SELECTED EXTRACT:
- - - - - - -
SIGOURNEY, Iowa — What’s the best way to make voters forget that you’re part of a political dynasty? For Jeb Bush, the formula is coming into focus: selfies, handshakes, unhurried conversations, and an all-you-can-ask buffet of questions from voters and reporters alike.

The former Florida governor launched his campaign Monday in Miami by downplaying the advantage of being a Bush. He described the 2016 Republican primaries as “wide open” and said “it’s nobody’s turn” to become the nominee. In the 48 hours since, Bush has been hustling and highly accessible, showing a sudden energy on the trail that often seemed lacking during his exploratory phase.

It’s an effective way for Bush not only to shed the perception of aristocratic entitlement, but to strike a sharp contrast against Hillary Clinton, another dynastic candidate — one whose early campaign has been defined by careful stage-management and a lack of accessibility.
- - - - - - -
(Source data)
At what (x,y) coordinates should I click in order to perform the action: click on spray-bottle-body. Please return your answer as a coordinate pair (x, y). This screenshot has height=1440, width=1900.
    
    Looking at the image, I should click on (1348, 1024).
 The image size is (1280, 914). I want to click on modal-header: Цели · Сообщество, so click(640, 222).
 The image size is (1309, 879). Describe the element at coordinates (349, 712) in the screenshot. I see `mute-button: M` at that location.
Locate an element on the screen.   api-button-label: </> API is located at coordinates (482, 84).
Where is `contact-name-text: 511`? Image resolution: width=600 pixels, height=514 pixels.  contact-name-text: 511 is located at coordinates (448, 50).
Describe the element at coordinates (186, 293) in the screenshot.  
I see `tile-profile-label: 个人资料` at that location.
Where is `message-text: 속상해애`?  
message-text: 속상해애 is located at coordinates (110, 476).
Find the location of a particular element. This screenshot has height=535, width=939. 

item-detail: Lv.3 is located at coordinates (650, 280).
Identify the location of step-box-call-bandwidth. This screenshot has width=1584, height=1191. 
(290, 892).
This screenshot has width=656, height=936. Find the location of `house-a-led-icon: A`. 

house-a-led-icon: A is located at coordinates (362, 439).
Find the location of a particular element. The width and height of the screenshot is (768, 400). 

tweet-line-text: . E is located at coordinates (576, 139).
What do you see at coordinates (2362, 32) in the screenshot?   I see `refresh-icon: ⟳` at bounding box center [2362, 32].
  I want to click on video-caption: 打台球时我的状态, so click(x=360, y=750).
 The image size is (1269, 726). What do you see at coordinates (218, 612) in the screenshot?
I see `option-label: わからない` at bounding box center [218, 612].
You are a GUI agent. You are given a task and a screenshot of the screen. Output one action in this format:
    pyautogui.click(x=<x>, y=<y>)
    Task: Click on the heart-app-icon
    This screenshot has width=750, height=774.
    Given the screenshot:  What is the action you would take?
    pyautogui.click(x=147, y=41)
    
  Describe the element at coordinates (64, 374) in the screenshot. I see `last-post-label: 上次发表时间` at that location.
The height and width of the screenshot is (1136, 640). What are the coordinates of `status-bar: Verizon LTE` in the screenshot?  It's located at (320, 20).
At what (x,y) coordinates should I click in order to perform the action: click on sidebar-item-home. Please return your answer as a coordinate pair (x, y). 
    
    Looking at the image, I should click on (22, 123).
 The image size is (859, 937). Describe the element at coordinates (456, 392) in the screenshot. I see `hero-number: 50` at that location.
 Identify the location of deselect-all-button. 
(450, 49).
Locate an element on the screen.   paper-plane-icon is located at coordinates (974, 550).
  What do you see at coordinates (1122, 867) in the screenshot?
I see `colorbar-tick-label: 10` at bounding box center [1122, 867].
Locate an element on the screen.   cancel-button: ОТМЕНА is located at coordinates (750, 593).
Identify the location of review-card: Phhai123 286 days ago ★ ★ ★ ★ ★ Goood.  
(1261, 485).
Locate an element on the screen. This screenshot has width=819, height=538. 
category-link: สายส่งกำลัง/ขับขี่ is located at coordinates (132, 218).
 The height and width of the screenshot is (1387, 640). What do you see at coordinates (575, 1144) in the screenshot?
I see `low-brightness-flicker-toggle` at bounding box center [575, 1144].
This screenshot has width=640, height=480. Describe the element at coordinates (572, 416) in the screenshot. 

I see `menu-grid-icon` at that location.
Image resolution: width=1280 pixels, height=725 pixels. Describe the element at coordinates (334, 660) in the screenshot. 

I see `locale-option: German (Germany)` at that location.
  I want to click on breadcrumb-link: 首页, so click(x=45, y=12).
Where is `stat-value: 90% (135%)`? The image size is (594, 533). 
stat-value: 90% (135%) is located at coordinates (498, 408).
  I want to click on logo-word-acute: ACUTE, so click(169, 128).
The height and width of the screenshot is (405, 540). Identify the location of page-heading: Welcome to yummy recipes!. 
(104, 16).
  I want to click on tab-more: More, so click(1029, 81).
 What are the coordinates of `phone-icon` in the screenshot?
- - - - - - -
ASSIGNMENT 1: List the methods the article on Jeb Bush's campaign gives as his formula for making voters forget he is part of a political dynasty.
ASSIGNMENT 2:
Answer these questions using the article on Jeb Bush's campaign:
(a) In which city did Bush launch his campaign?
(b) What words did Bush use to describe the 2016 Republican primaries?
(c) Which other dynastic candidate does the article contrast with Bush?

EXERCISE OUTPUT 1:
- Selfies
- Handshakes
- Unhurried conversations
- An all-you-can-ask buffet of questions from voters and reporters alike

EXERCISE OUTPUT 2:
(a) Miami
(b) "Wide open"
(c) Hillary Clinton